Sometime around noon, Brannan had his left hand mostly blown off by a hand grenade. That didn’t mean he was away from the action, however. He said a German 88 gun kept firing nearby and every time it did, the shock wave would raise him up off the ground. He lay on the bluff above the beach until about 8 p.m., when he finally began to crawl back toward shore and safety. A sergeant was nearby who was seriously wounded and blinded.

“I brought the sergeant with me. He had his face shot off,” Brannan said. The blinded man was hanging onto Brannan’s leg, being dragged along.

Back on the beach, Brannan was put on a vessel for return to England. It was not a hospital ship.

“They had brought tanks across in it,” he said.

His hand bled for about 48 hours after he was hurt. A medic tied his arm up overhead to finally stop the bleeding. They then set out for England.

It was one of 10 vessels that were carrying wounded out of the combat zone, but the combat zone went with them. Three of the boats were sunk by German submarines and the other seven returned to France with the wounded soldiers. They tried again on Friday and that time they made it.

He remembers they were on bunks stacked five high on the ship. In a bunk above him, a soldier kept pulling the pin from a grenade, then putting it back in. He was sure the man was going to kill both of them until the medics took the soldier away.

He got seasick again, a situation made worse by a can of corned beef hash he’d eaten.

Brannan had landed on Omaha Beach on a Tuesday. It was Saturday morning before he finally got to a hospital in England, where doctors amputated what was left of three fingers and the thumb of his left hand. All he has left is a stiff index finger.

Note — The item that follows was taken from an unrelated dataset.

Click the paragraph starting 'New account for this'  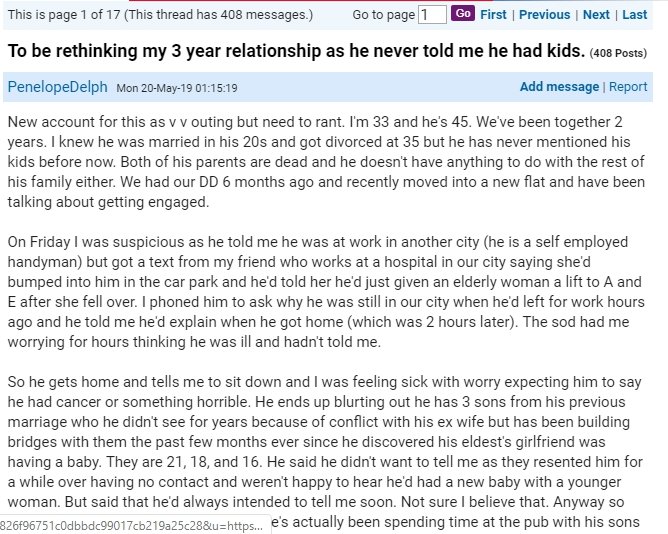(x=326, y=162)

He was sent back to the United States and arrived at a hospital in Atlanta, Georgia, on July 16, 1944. He stayed there until he was discharged on January 17, 1945.

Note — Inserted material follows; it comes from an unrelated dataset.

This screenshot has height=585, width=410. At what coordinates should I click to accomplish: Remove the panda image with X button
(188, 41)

After the war, Brannan returned to West Virginia, where he ran a dry cleaning route for about five years. He then made his way back to the Lakeway Area, doing some farming until 1953, when he went to work at the Ford dealership in Morristown. He started delivering parts and eventually worked his way up to parts and service manager. When the turned 65, he retired in 1985. Twice married, he had eight children, one of whom, a boy, died as an infant.

He gets annual checkups from the Veterans Hospital, and they say he is doing remarkably well.

“They check me for 30 different things. I am in good health. I’ve only got a few little things wrong with me,” he said.

Brannan said he can’t really explain why he wants to go back to Omaha Beach.

“Just curiosity, I guess. I’ve been thinking about this 70th anniversary for about two years,” he said.

Part of his reason for another trip is he didn’t get to see nearly as much of the area as he wanted to during his visit in 1994. This time he will be there longer, leaving Morristown on June 2 and coming home on June 10. One place he wants to see that he didn’t in 1994 is the military cemetery above the beach. He’d walked around it in 1994, but didn’t go inside the boundary.

“I want to walk through the cemetery this time. I didn’t do that last time. I know a couple of guys who are there,” he said.

He also plans to get a much closer look around the entire beach, including a museum that is there.

He will be accompanied by two of his daughters, Gerry Cantwell and Jackie Brannan. They have reservations made to stay at a place about five miles from the beach.

“We’re really excited about it,” Cantwell said. She did much of the organizing for the journey.

Brannan said this trip is not going to be his last to Omaha Beach.

“I’m planning on going back for the 80th anniversary in 10 years. I’ll only be 104 then,” he said.